The fatigue properties of composite materials are degraded seriously in hygrothermal environments, so taking into account their influence is very important when evaluating the fatigue life of composite structures. Tensile fatigue experiments of carbon fiber reinforced resin composite cross-ply laminates were conducted in room temperature/dry (RTD), cool temperature/dry (CTD) and elevated temperature/wet (ETW) conditions. The S-N curves and fatigue failure modes of the cross-ply laminates were obtained in three conditions. On this basis, a finite element model was established to discuss the influence of temperature and moisture content on the fatigue properties, as well as a method for determining environmental factors of fatigue life of cross-ply laminates was established. The results show that the saturation moisture absorption and temperature have a significant influence on the tensile fatigue properties of cross-ply laminates. The high-cycle fatigue property is weakened significantly by the saturation moisture absorption and high temperature, but the low-cycle fatigue properties were strengthened in cool temperature conditions. The delamination failure mode in ETW is the most severe, presenting with an obvious necking phenomenon. The influence of temperature has a greater effect than that of moisture content, but moisture absorption would play its affect obviously when temperature exceeds 40 °C.

1. Introduction

Carbon fiber reinforced resin matrix composites (CFRP) have been widely used in aircraft structures due to their high specific strength and stiffness [1,2,3]. The composite structure of the aircraft not only needs to stand cyclic fatigue loads during the service period, but also may encounter harsh environmental conditions such as heat and humidity [4]. Due to them being sensitive to heat and humidity [5], an environment with elevated temperature and high moisture could seriously weaken the mechanical properties of the composite material structure, and that will make the fatigue problem more prominent. The durability of the composite structure in severe environment conditions has become a big challenge of their application in aerospace industries [6].

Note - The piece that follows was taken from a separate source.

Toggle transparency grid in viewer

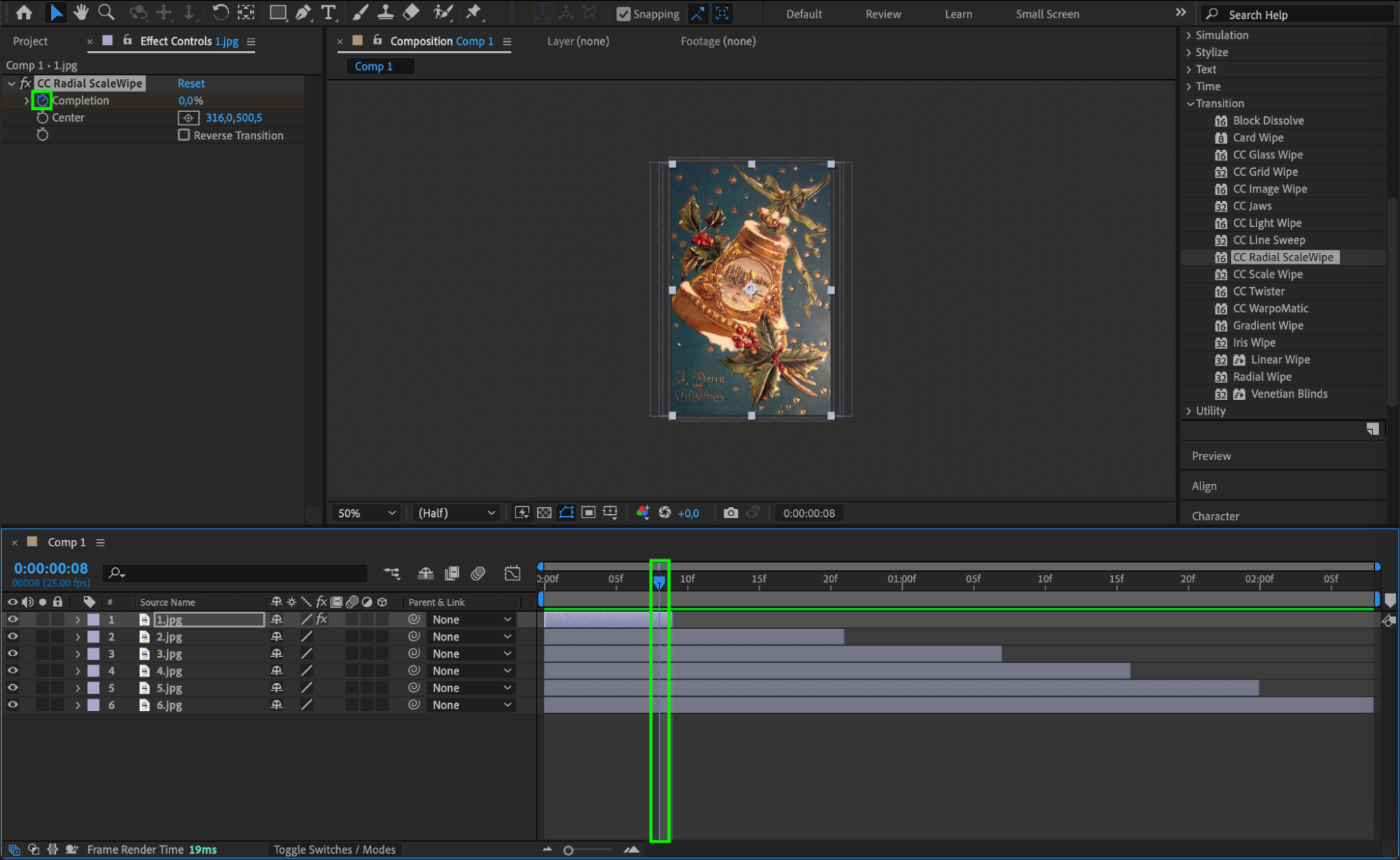544,513
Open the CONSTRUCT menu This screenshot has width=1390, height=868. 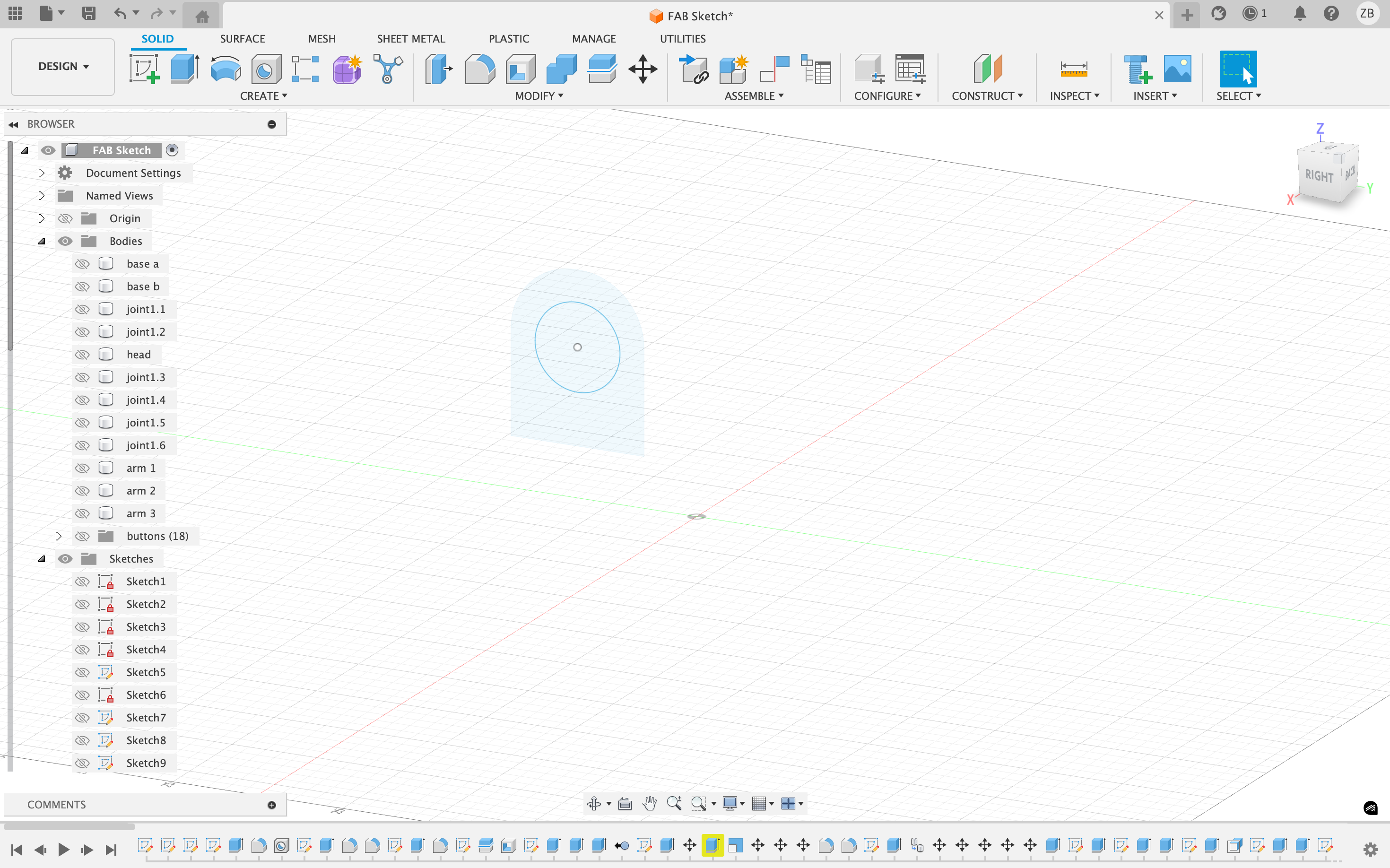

Some studies have been conducted on the fatigue properties of composite laminates in wet and thermal circumstances [7,8,9,10,11,12,13,14,15,16,17,18]. Mismatch in moisture expansion and thermal expansion coefficients between the fiber and matrix will induce wet stress and thermal stress, and then initiate micro-cracks and debonding in the interface of the fiber/matrix, reducing the structural bearing capacity [19,20]. Kawai et al. [21] investigated the effect of moisture absorption on the fatigue strength of plane fabric fiber quasi-isotropic composite laminates under constant stress amplitude and different stress ratios. The results indicate that the fatigue life of wet laminates is lower than that of dry laminates, and the fatigue strength of wet laminates is 11% lower than that of dry laminates at room temperature. Mcbagonluri et al. [22] compared and studied the tensile fatigue properties of vinyl glass fiber composites in a dry state, fresh water and salty water immersion. The S–N curve after moisture absorption is lower than that in the dry state, but the slope of the S–N curve in three environments is almost the same. Malpot et al. [23] investigated the effect of moisture absorption on the fatigue property of composites in three wet conditions (RH0, RH50% and RH100%) and found that when the cycle number was less than 10⁴, the fatigue life decreased with the increase in relative humidity. However, when the number of cycles is greater than 10⁴, the humidity condition hardly affects the fatigue life. Therefore, the effect of hygrothermal environment on high-cycle fatigue far exceeds that of low-cycle fatigue. Kawai et al. [24] investigated the fatigue property of three composites, AS4/PEEK, T800H/Polyimide and T800H/Epoxy, at high temperature (100 °C) with different lay-up angles. The AS4/PEEK composites were found to exhibit stronger fatigue strength except for the 0° lay-up, while the T800H/Polyimide composites had weaker fatigue strength. The fatigue strength of all the lay-up materials except for the 0° layup showed a significant decrease when the number of cycles reached 10⁵. In terms of numerical simulation, Shokrieh et al. [25,26] combined stress analysis, failure analysis and material performance attenuation to propose a fatigue model suitable for carbon fiber composite unidirectional bands. Harper et al. [27] established a FEM mode by using cohesive element to simulate fatigue delamination.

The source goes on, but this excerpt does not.